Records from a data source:

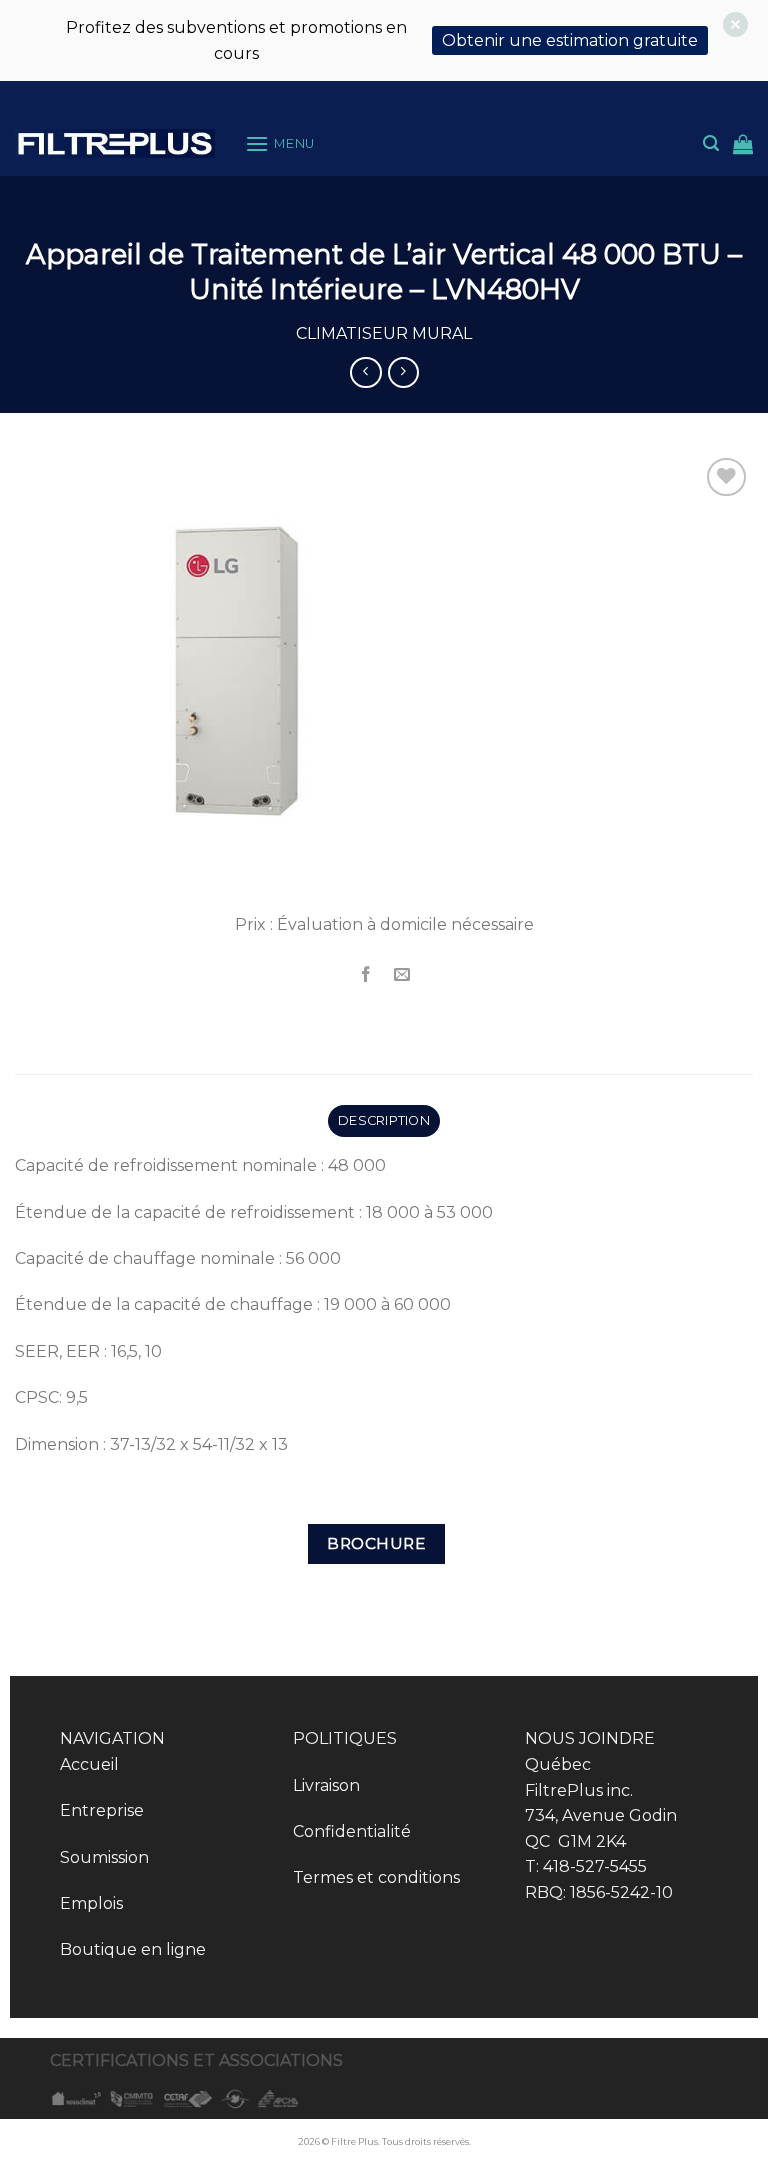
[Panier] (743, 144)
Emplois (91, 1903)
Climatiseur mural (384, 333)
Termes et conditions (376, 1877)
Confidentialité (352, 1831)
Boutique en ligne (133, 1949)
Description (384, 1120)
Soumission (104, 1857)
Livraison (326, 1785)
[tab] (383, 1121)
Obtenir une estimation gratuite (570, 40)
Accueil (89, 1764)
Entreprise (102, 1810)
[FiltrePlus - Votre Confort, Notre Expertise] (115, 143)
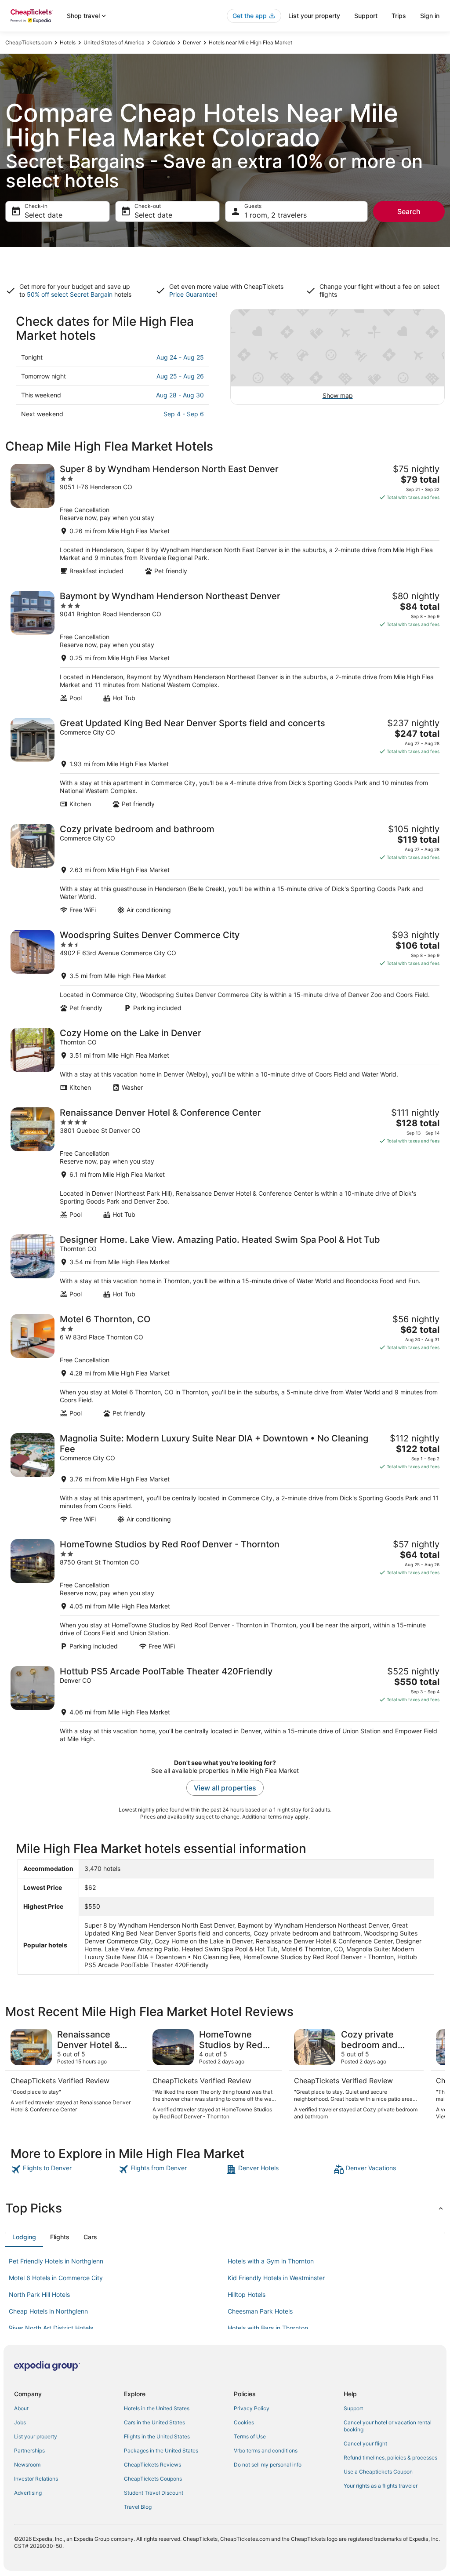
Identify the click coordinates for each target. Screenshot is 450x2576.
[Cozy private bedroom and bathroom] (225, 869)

_Work to be completed_
Before printing the records again, strip out the pictures; change nothing else.

_Exercise output_
[Panier] (743, 144)
Emplois (91, 1903)
Climatiseur mural (384, 333)
Termes et conditions (376, 1877)
Confidentialité (352, 1831)
Boutique en ligne (133, 1949)
Description (384, 1120)
Soumission (104, 1857)
Livraison (326, 1785)
[tab] (383, 1121)
Obtenir une estimation gratuite (570, 40)
Accueil (89, 1764)
Entreprise (102, 1810)
[FiltrePlus - Votre Confort, Notre Expertise] (115, 143)
Identify the click coordinates for each target. Screenshot is 450x2576.
[Cozy private bedroom and bathroom] (225, 869)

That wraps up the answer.